- [WHAT IS NEEDED]: Restate all entries word for word, minus pictures.

━━━ RECORDS FOR THIS TASK ━━━

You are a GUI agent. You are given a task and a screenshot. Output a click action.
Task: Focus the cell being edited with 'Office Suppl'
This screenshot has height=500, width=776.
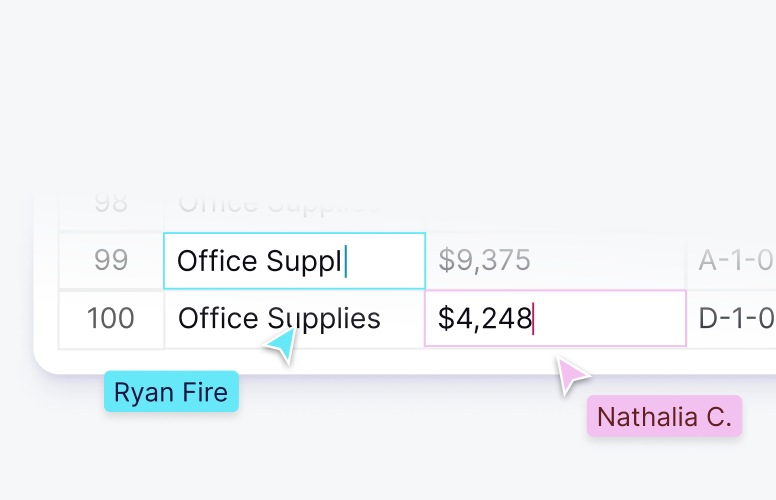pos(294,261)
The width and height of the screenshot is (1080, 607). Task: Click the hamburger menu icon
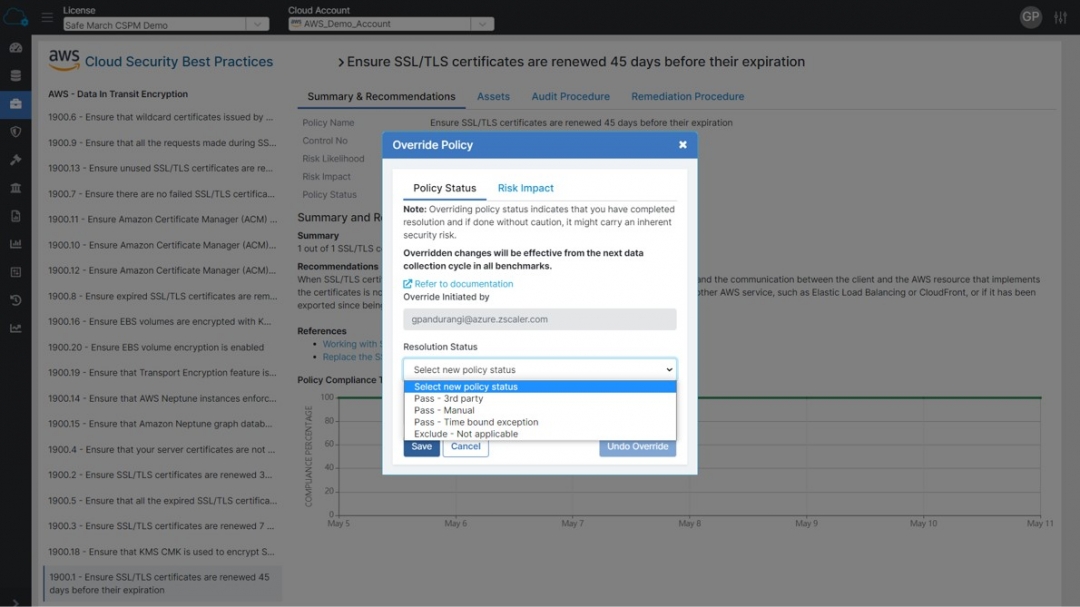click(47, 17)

━━━

- [RESULT OF THIS TASK]:
You are a GUI agent. You are given a task and a screenshot. Output a click action.
Task: Focus the cell being edited with 'Office Suppl'
This screenshot has height=500, width=776.
pos(294,261)
The width and height of the screenshot is (1080, 607). Task: Click the hamburger menu icon
click(47, 17)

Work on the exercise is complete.